Despite recent gains, the wage gap between men and women in Latin America and the Caribbean still prevails, according to a new Inter-American Development Bank (IDB) study.
The study, titled 'New Century, Old Disputes', compares surveys of representative households in 18 Latin American and Caribbean countries.
The study was released at a high-level meeting of experts, including UN Women Executive Director Michelle Bachelet and US Secretary of State Hillary Clinton, who met last weekend in Peru to explore how to achieve gender equality in the labour markets.
The study, which also examines wage differences across ethnic minorities of the region, points out that, although the average gender wage gap decreased from 25 per cent to 17 per cent between 1992 and 2007, the disparity remains quite high and there is still plenty of work to be done.
According to the household surveys, women hold only 33 per cent of the better-paid professional jobs in the region, which include those related to architecture, law or engineering.
In these professions, the study says wage gap between men and women is significantly higher at 58 per cent on average.
It says these jobs require quantitative skills, and despite women's progress in education - leading men by half a year of education on average - they tend to focus on careers like psychology, teaching or nursing, where those skills are not developed.

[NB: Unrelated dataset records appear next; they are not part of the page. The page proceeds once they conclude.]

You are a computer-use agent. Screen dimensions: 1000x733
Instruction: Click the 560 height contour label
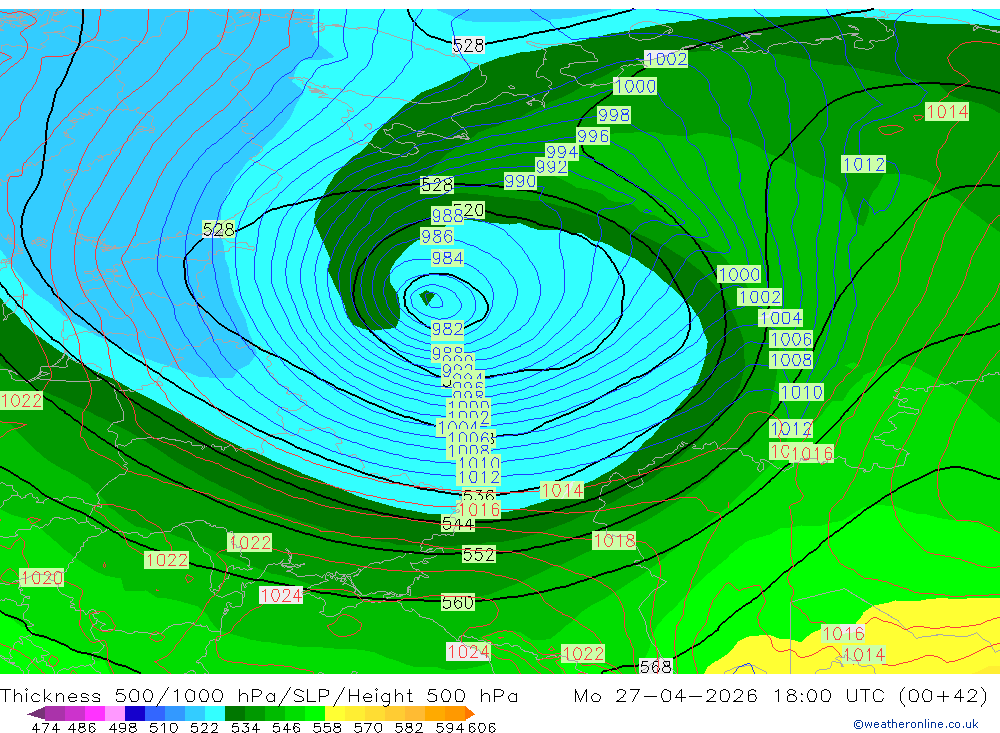[x=458, y=602]
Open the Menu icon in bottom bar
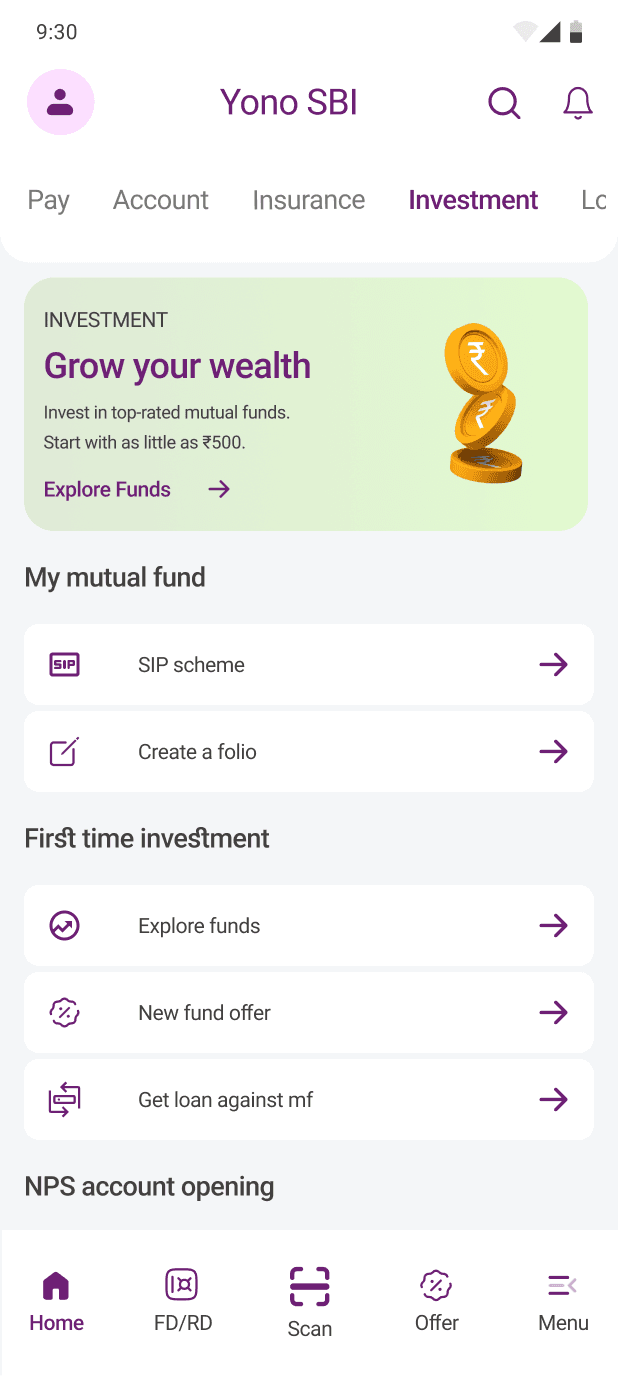 click(562, 1285)
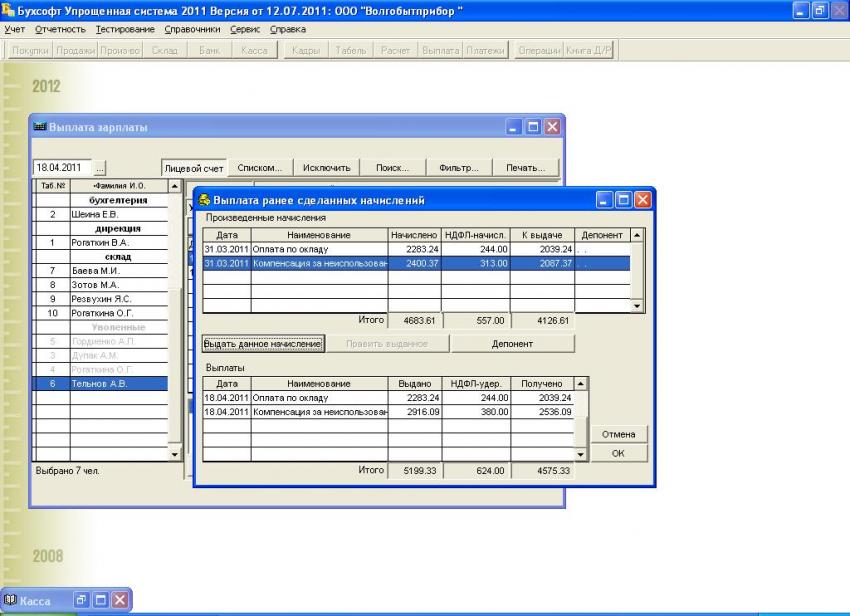This screenshot has height=616, width=850.
Task: Open the Сервис menu
Action: point(245,29)
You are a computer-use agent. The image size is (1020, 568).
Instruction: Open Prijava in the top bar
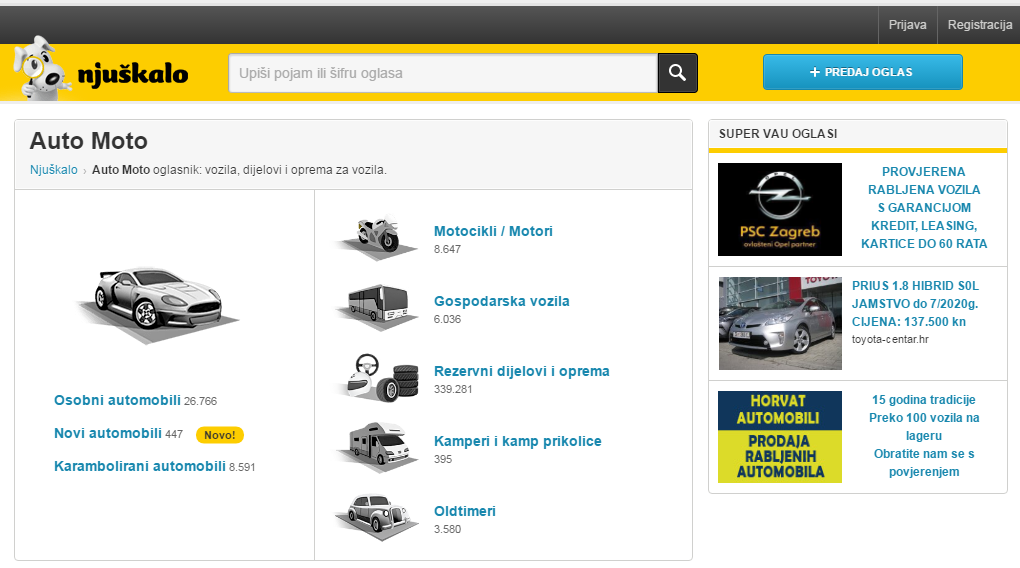[907, 25]
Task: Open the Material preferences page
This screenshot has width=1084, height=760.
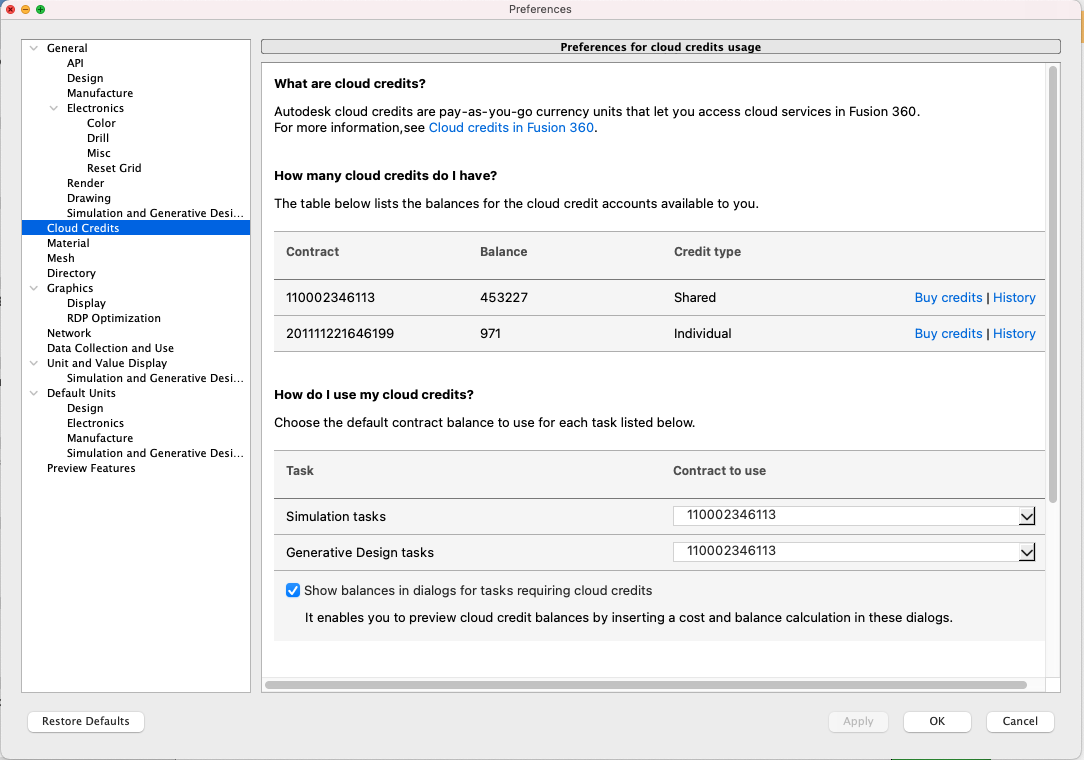Action: [x=68, y=243]
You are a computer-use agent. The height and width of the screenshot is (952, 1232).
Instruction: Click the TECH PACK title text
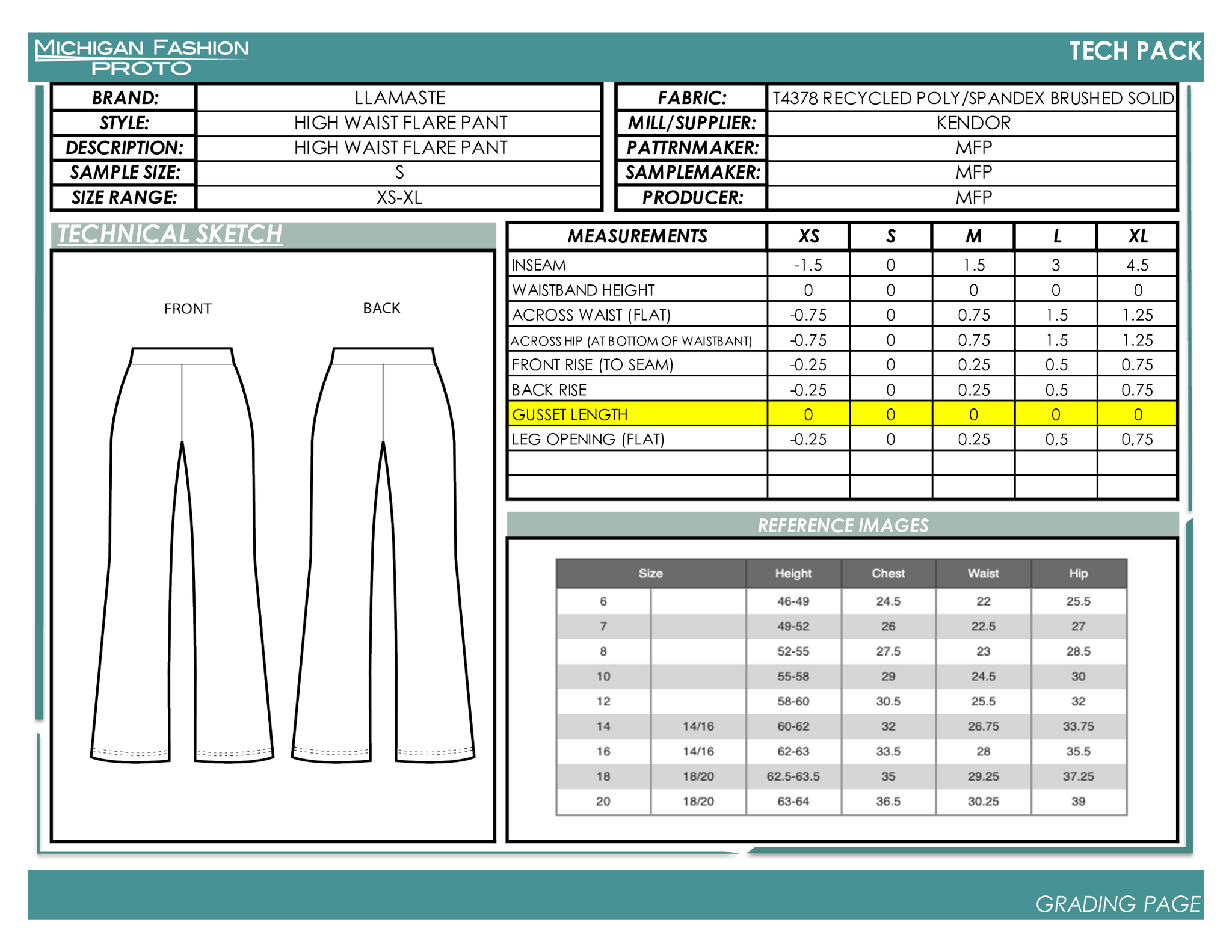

"In terms of women's participation in the workforce, there has been progress in recent decades, but the wage gap between men and women still prevails," says Hugo Ņopo, an IDB specialist in education and author of the study.
"The process of closing this gap has been very slow because misguided stereotypes and perceptions of the roles of men and women have distorted interactions, not only in the workplace but also at home. These stereotypes, which arise even in early childhood, discourage women, thus limiting their access to careers with a better future in the labour market," Ņopo said.
The study says women have a tendency to work part-time, on a self-employed basis and in informal activities. It says while one in every 10 men works part-time, one in every four women works on this basis.
"This labour flexibility, which allows women to participate in labour markets while still being able to take care of multiple responsibilities at home, comes at a cost reflected in lower wages," the study noted, adding that women usually enter the labour market at a later stage and participate in it irregularly, on account of raising children, for example.
"This might deter their experience and professional development, thus increasing the wage gap with age," the study found.
In order to close the gender wage gap, the study recommends distributing household chores equally, and encourages women to study science and mathematics and to take measures that give them a better chance to participate in labour markets.
It says the latter can be exemplified with the expansion of services for early-childhood development centres.
Not only could this help women to increase their working day, passing from part-time to full-time employment, but it could also increase human capital for the next generation, the study says.
It says an equal maternity leave for both parents could help level the playing field with respect to decisions of hiring women and men.
Furthermore, the study says it could encourage men and women to dedicate more time to their newborns, generating more equal decisions.